Jatuh

38 10 37
                                    

Masih di hari itu.

Selesai pertandingan tadi, aku sangat yakin bahwa laki-laki itu merasa bersalah atas kekalahan timnya. Tidak ingin terlalu larut dengan keadaan menyedihkan ini, aku dan Rahmi memutuskan untuk keluar dari gedung pertandingan dan segera mencari makan. Aku sudah sangat lapar, tenagaku terkuras hanya karena ikut menegang ketika melihat pertandingan tadi. Sungguh, payah sekali kau, Bey.

Kedai Bakmi yang hanya berjarak 200 meter dari gedung olahraga ini menjadi pilihan kami. Ternyata cukup banyak pelanggan di sini, mungkin karena dampak diadakan event basket cup hari ini. Aku dan Rahmi langsung memilih tempat duduk yang kosong, berbagi tempat duduk dengan siswa dari sekolah lain yang juga seorang supporter. Aku dengar mereka melakukan pembicaraan perihal lomba tadi.

"Ah, sayang banget ya si Bintang harus jatuh. Coba dia stay play till end of the game. Pasti sekolah kita menang"

Rupanya cewek-cewek di sebelahku ini satu sekolah dengan Bintang itu. Aku menangkap hal yang salah dalam ucapannya, maksudku bagaimana bisa dia menyalahkan orang yang jelas-jelas jatuh ditabrak lawan? Entahlah, aku sedikit tak suka mendengar nya.

"Lagian maruk banget sih, dia kayak pengen menguasai lapangan sendirian gitu. Kerja samanya kurang"

"Tapi dia keliatan bersalah banget sih tadi"

"I did know, emang seharusnya kan dia kayak gitu"

Bersamaan dengan ucapan cewek yang kedua, aku segera menoleh ke arah mereka. Masa bodoh dengan senioritas atau rasa sopan, aku tidak bisa tinggal diam.

"Saya rasa kalian berdua harus mencoba ada di posisi pemain, berkomentar memang hak kalian, tapi mendapatkan apresiasi juga hak pemain, yang saya maksud di sini pemain yang kalian bicarakan.
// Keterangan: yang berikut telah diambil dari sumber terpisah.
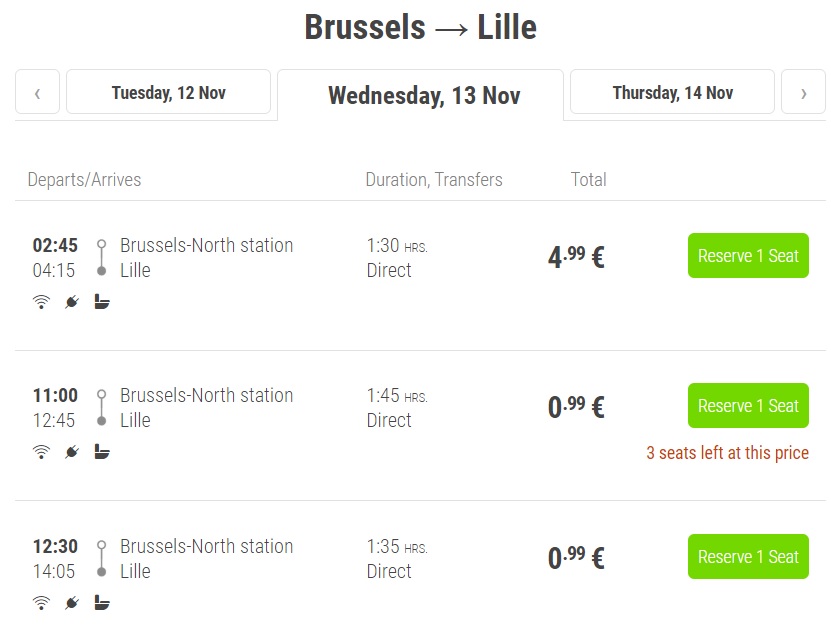Viewport: 831px width, 641px height.
Task: Click the power outlet icon on 02:45 trip
Action: 70,301
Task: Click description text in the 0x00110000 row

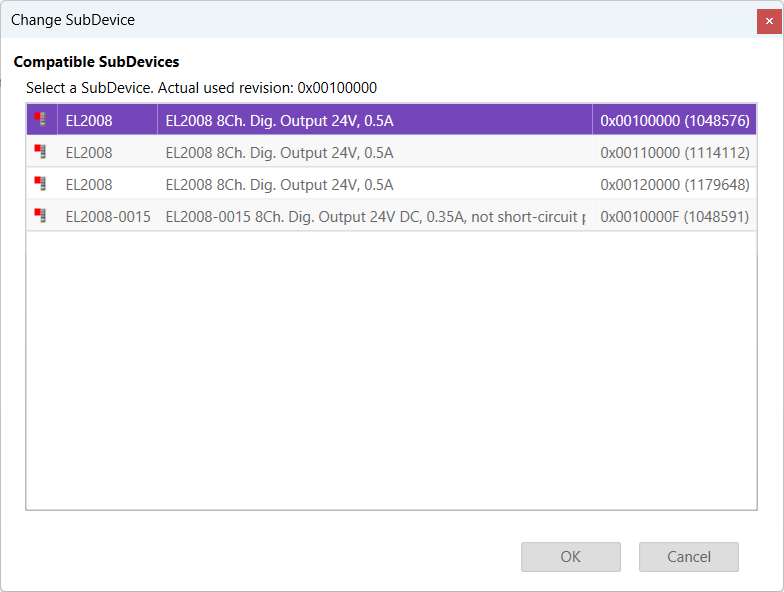Action: (x=279, y=153)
Jauh di dalam hatinya, dia pasti ingin memberikan kemenangan.

Ternyata memang benar, dunia terlalu mudah untuk orang yang hanya pandai berkata-kata"

Kedua cewek itu terlihat terkejut dengan ucapanku, pun orang-orang di sekeliling kami. Rahmi sampai menganga melihatku berbicara seperti tadi. Aku sudah terlalu muak dengan mereka, aku memposisikan bagaimana jika yang mereka bicarakan adalah Mars, maka aku akan menjambak mereka bergantian. Aku tidak sudi harga diri laki-laki seperti kakakku di nilai rendah seperti itu. Aku menarik tangan Rahmi untuk keluar dari kedai itu, rasa laparku menguap begitu saja. Sepertinya aku kenyang dengan omongan kedua cewek tadi. Kendalikan dirimu, Bey. Kau hanya membuat keributan di sana.

"Bey, tapi aku masih laper loh"

"Mi, kita cari tempat makan yang lain ya. Aku masih emosi, Mi"

Rahmi mengangguk mengiyakan. Dia mau mau saja, lucu sekali.

"Tapi yang tadi keren loh, Bey...

Ucapnya sambil menunjukkan dua jempol. Kami berdua berjalan untuk mencari tempat makan yang lain.

.... Kamu kayak lagi membela pacar aja"

"Mi, please deh. Aku lagi kepikiran aja kalau yang diomongin itu Mars, gimana? Aku ngga terima, Mi"

"Kamu emang baik deh, Bey. Kamu juga blak-blakan. Berani. Kayak Cindy"

Aku tertawa mendengarnya. Dari dulu aku selalu mengungkapkan apa yang ada di pikiranku. Memendamnya hanya akan membuat hati kita sakit. Terkadang, ucapanku yang tiba-tiba ini membuat orang-orang terdekatku menjauh, seperti teman-temanku misalnya. Kecuali si Rahmi ini yang bisa memahami maksud dari sikapku. Selain Rahmi, ada juga temanku bernama Cindy, karena kami sesungguhnya selaras tapi berbeda. Satu lagi Titan, dia sangat dewasa dan logic sehingga ia saat betah denganku.